Hall had hoped to finalise his plans before Easter in a bid to deliver a wholesale reform of the entire organisation next month, according to senior sources.

But the planned restructure, which is expected to see an abolition of the traditional divisions between BBC television and radio, has been redrawn a number of times, say insiders.

Sticking points are said to include objections from some senior staff to their new roles within the genre-based commissioning structure.

Current favourites to take the top jobs include BBC director of strategy and digital James Purnell, who is expected to run BBC Educate, and director of news and current affairs James Harding who is the favoured candidate to head up BBC Inform.

Acting director of television Charlotte Moore is thought to be the front-runner to lead BBC Entertain.

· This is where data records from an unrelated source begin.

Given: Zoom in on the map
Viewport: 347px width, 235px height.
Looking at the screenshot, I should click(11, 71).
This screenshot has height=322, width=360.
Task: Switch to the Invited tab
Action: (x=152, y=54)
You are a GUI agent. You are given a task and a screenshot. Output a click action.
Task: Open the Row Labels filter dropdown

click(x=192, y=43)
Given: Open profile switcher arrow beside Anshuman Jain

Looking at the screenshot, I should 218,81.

However, these figures, plus head of radio Helen Boaden, are said to be locked in discussions about exactly who will be in charge of what.

All the candidates are said to be keen to incorporate radio stations into their empires, with heated discussions said to revolve around Radio 4 and Radio 5 in particular, as well as BBC2 and factual entertainment.

Hall is also said to have struggled to find someone to fill a new head of content role which will oversee the three major divisions.

The director-general is understood to have approached Michael Jackson, the former BBC2 controller and Channel 4 chief executive about the job, but the approaches came to nothing. Former Endemol boss Tim Hincks is also said to have met Hall but was not offered the post.

A BBC spokesman said suggestions that Hall’s senior staff were in dispute over the changes was “nonsense and gossip” which did not come “from anyone with immediate knowledge”.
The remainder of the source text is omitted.